Altogether, the proportion of injuries occurring to riders above age 45 rose 81 percent, from 23 percent to 42 percent, the authors said, and similarly the proportion of hospital admissions to older riders increased 66 percent, from 39 percent to 65 percent.
The results are published in the Sept. 1 edition of JAMA, the Journal of the American Medical Association.
“These injuries were not only bad enough to bring riders to the emergency room, but the patients had to be admitted for further care,” said senior author Benjamin Breyer, M.D., MAS, associate professor of urology at UCSF and chief of urology at UCSF partner hospital San Francisco General Hospital and Trauma Center. “If you take typical 25-year-olds and 60-year-olds, if they have a similar crash, it’s more likely the older person will have more severe injuries.”
Urban cycling has become increasingly popular in recent years for both recreation and work, and this trend has occurred while the U.S. shifts to an older demographic.
In the new study, the researchers found that the percentage of injured cyclists with head injuries rose from 10 percent to 16 percent. Approximately two thirds of the total injuries occurred among men, the authors said, and there was “no significant change in sex ratio over time.”
“These injury trends likely reflect the trends in overall bicycle ridership in the United States in which multiple sources show an increase in ridership in adults older than 45 years,” the authors said. “Other possible factors … include an increase in street accidents and an increase in sport cycling associated with faster speeds.”
The authors say their findings highlight the need for more safe riding practices and better infrastructure to prevent cycling-related injuries.
“Bicycle riding provides a fantastic way to get exercise and it has a low impact on joints,” said Breyer. “Previous research has shown it has broad health benefits with reduced mortality. But on a national level, we need expanded support for improving the general infrastructure for cycling, especially bike lanes.
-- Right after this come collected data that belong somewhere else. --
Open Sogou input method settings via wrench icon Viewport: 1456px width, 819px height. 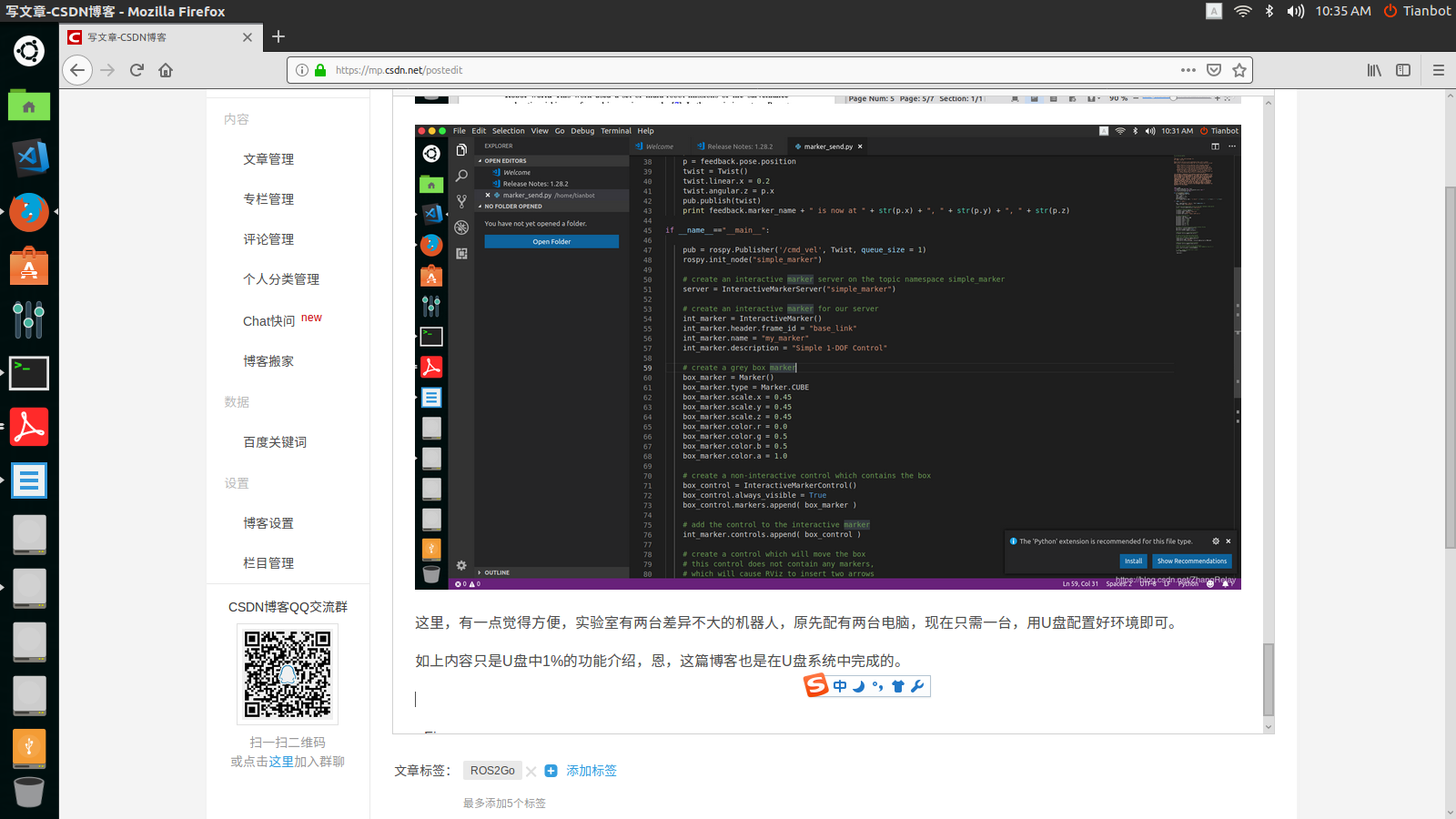click(916, 686)
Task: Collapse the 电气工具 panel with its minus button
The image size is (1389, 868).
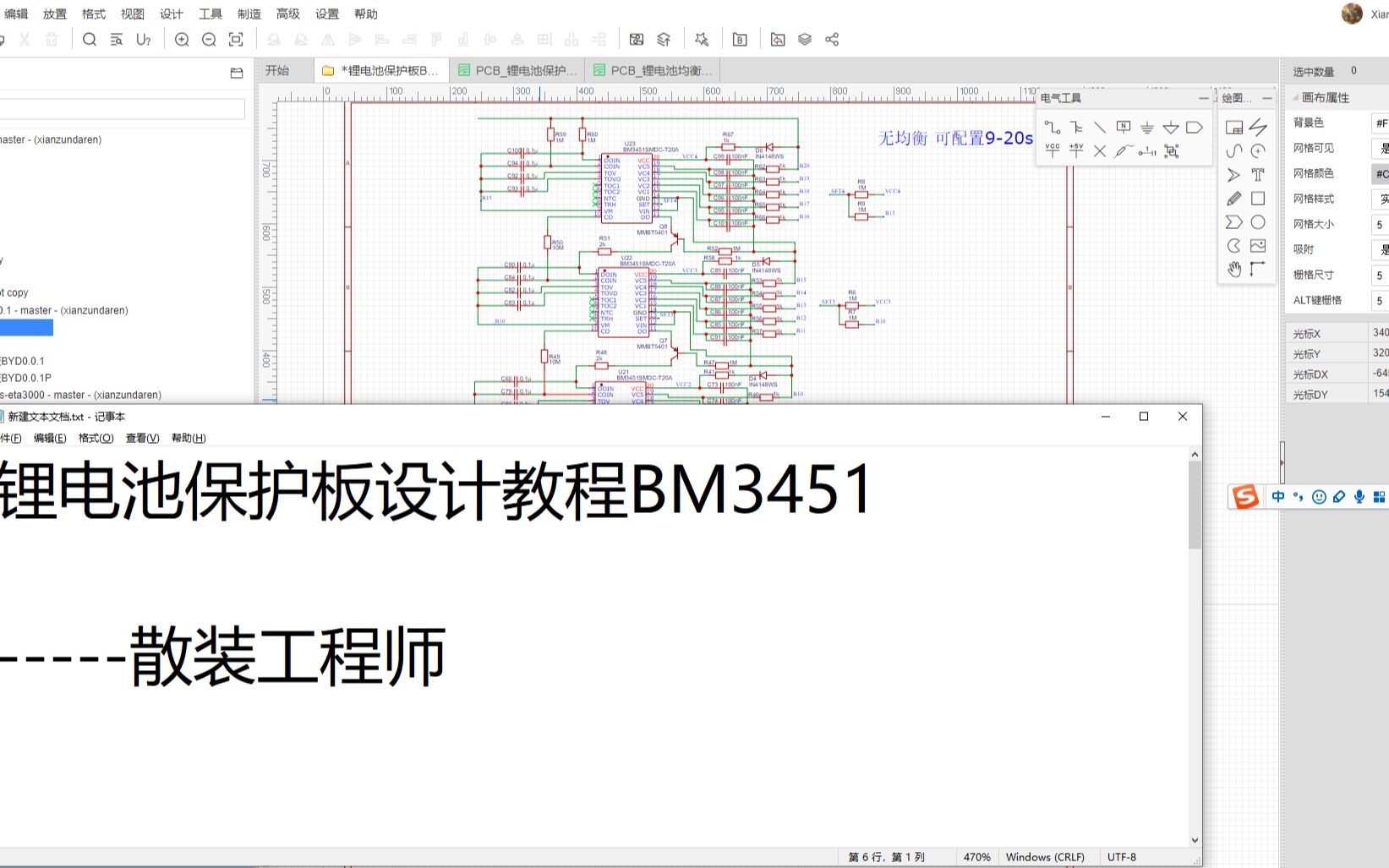Action: tap(1203, 99)
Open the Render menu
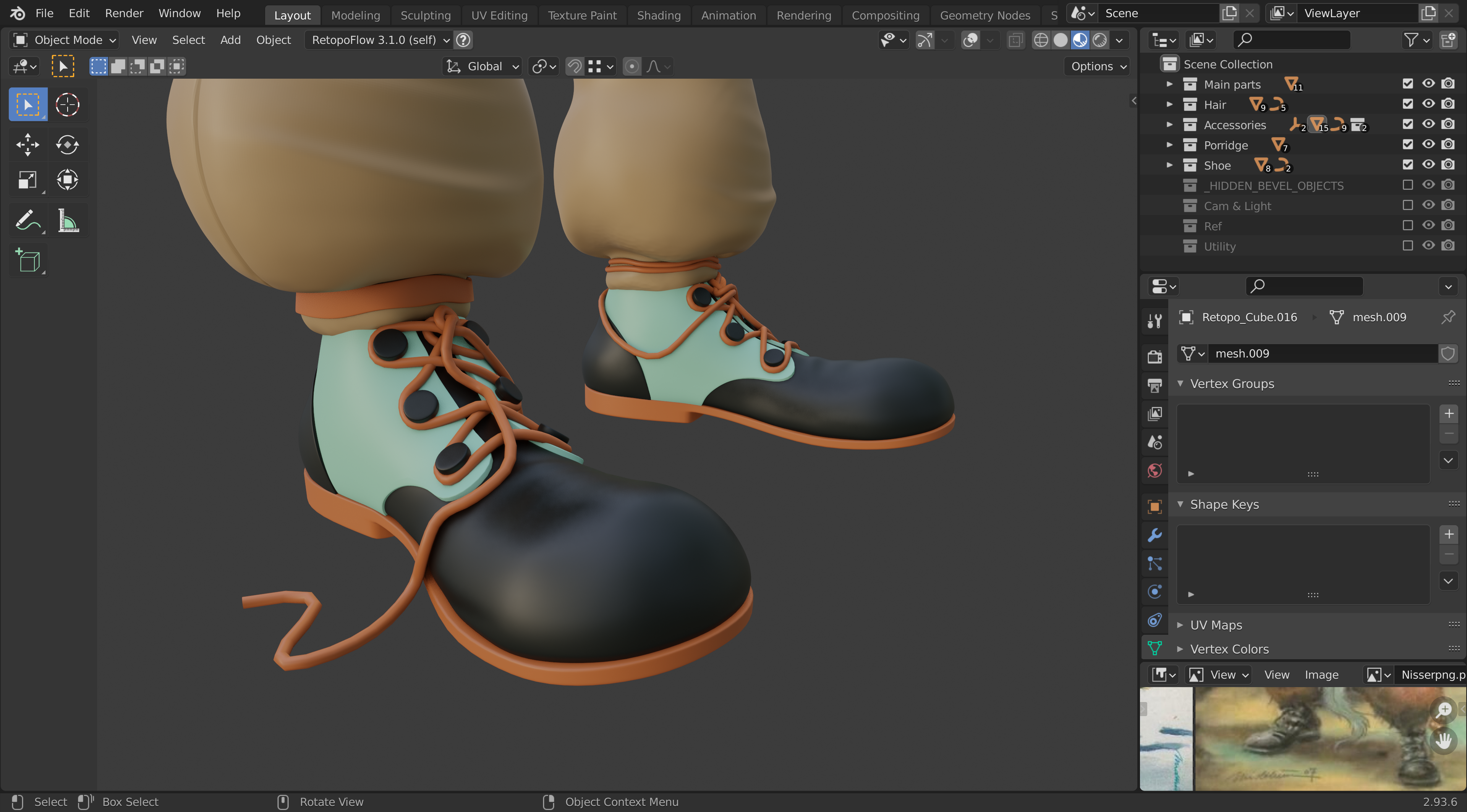1467x812 pixels. 123,13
And all cyclists should be aware of the risks and take appropriate precautions such as using appropriate safety gear, including helmets, and they should follow the rules of the road.”
Data were derived from the National Electronic Injury Surveillance System.
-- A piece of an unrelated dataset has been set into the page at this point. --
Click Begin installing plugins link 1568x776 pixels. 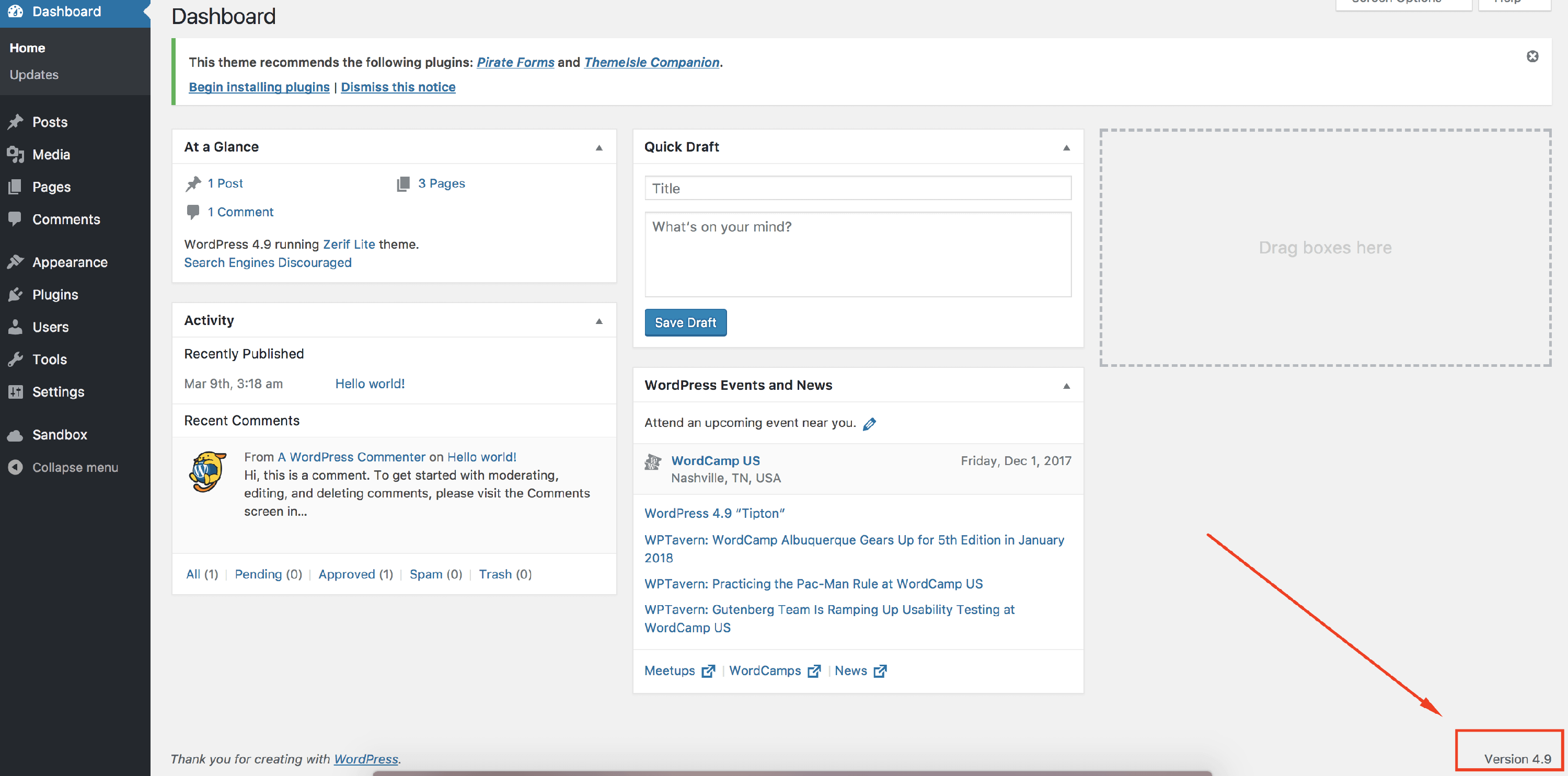(259, 87)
Co-authors are Thomas Sanford, M.D., a resident physician in urology; Charles McCulloch, Ph.D., a UCSF professor and vice chair of the department of epidemiology and biostatstics; Rachael Callcut, a UCSF assistant professor of surgery; and Peter R. Carroll, M.D., MPH, chair of the UCSF Department of Urology and leader of the prostate cancer program at the UCSF Helen Diller Family Comprehensive Cancer Center.
Breyer is supported by grant K12DK083021 from the National Institute of Diabetes and Digestive and Kidney Diseases. Callcut is supported by grant 8KL2TR000143-09 from the National Institutes of Health.